Text for analysis:
• • •
Ghana, the world’s second-largest cocoa producer, is planning to delay the delivery of up to 350,000 tons of cocoa beans to next season due to poor crops, according to five sources. This move will further worsen the outlook for the global chocolate industry, which is already facing a supply crisis.

Chocolate makers worldwide are raising prices for consumers after cocoa prices more than doubled in value this year alone, following three years of poor harvests in Ghana and Ivory Coast. The market had previously estimated that Ghana would roll forward some 250,000 metric tons of cocoa, equivalent to about half its current crop.

However, COCOBOD, Ghana’s cocoa regulator, stated that the country is looking to roll over “some volumes, but not in those (350,000 ton) quantities”. Ghana’s cocoa crop has been severely impacted by adverse weather, bean disease, and illegal gold mining, which often displaces cocoa farms.

Additionally, Ghanian farmers are smuggling more beans to neighboring countries to sell them at higher prices than the state purchasing price, further eroding the available crop for delivery in Ghana. Sources revealed that Ghana pre-sold some 785,000 tons worth of beans for the current 2023/24 season but will likely only be able to deliver some 435,000 tons.

The International Cocoa Organisation expects global cocoa production to fall 10.9% to 4.45 million tons this season, forcing processors and chocolate firms to draw on cocoa stocks to fully cover their needs.

The price rally is disrupting the established mechanism for cocoa trade, and Ghana’s struggles with forward sales for next season may tempt farmers to ramp up bean smuggling, grow other crops, or sell more of their farms to gold miners.
• • •
Dataset excerpt:
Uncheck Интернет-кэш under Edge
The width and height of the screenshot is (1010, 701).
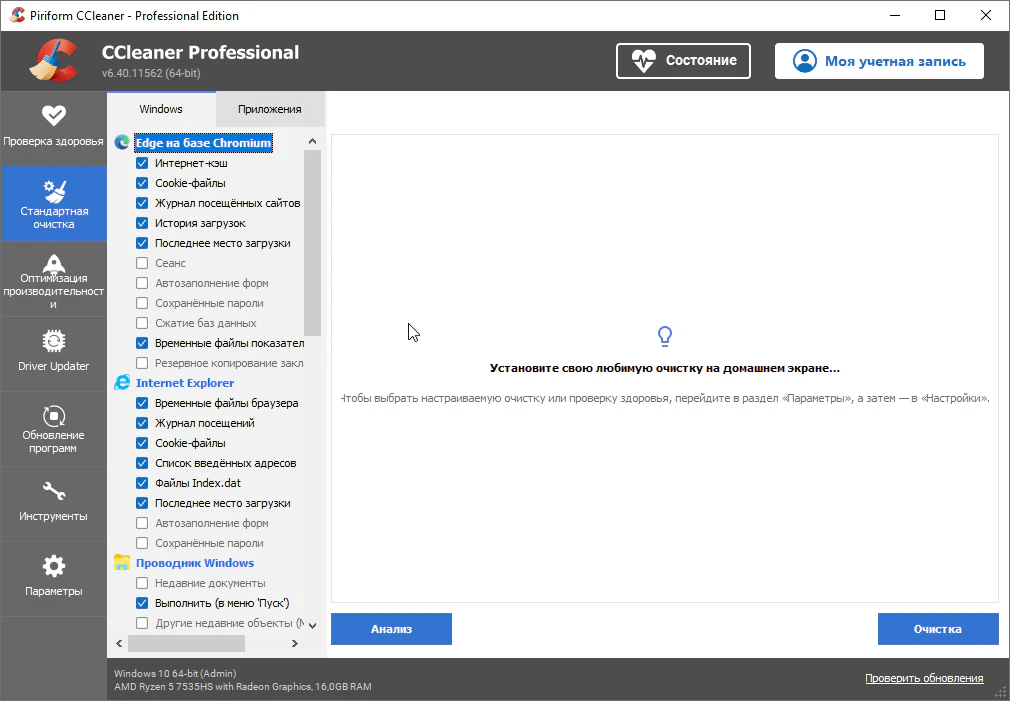[142, 163]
• • •
Assignment A: In the article on Ghana's cocoa, how many tons of beans did Ghana pre-sell for the 2023/24 season?
Assignment B: Translate this sentence from the article on Ghana's cocoa into Spanish: "The International Cocoa Organisation expects global cocoa production to fall 10.9% to 4.45 million tons this season, forcing processors and chocolate firms to draw on cocoa stocks to fully cover their needs."
Assignment C: Reproduce word for word the part of the article on Ghana's cocoa starting at "However, COCOBOD, Ghana’s" and ending at "cover their needs.".

Result A: Some 785,000 tons.

Result B: La Organización Internacional del Cacao prevé que la producción mundial de cacao caiga un 10,9 % hasta 4,45 millones de toneladas esta temporada, lo que obligará a los procesadores y a las empresas chocolateras a recurrir a las existencias de cacao para cubrir plenamente sus necesidades.

Result C:
However, COCOBOD, Ghana’s cocoa regulator, stated that the country is looking to roll over “some volumes, but not in those (350,000 ton) quantities”. Ghana’s cocoa crop has been severely impacted by adverse weather, bean disease, and illegal gold mining, which often displaces cocoa farms.

Additionally, Ghanian farmers are smuggling more beans to neighboring countries to sell them at higher prices than the state purchasing price, further eroding the available crop for delivery in Ghana. Sources revealed that Ghana pre-sold some 785,000 tons worth of beans for the current 2023/24 season but will likely only be able to deliver some 435,000 tons.

The International Cocoa Organisation expects global cocoa production to fall 10.9% to 4.45 million tons this season, forcing processors and chocolate firms to draw on cocoa stocks to fully cover their needs.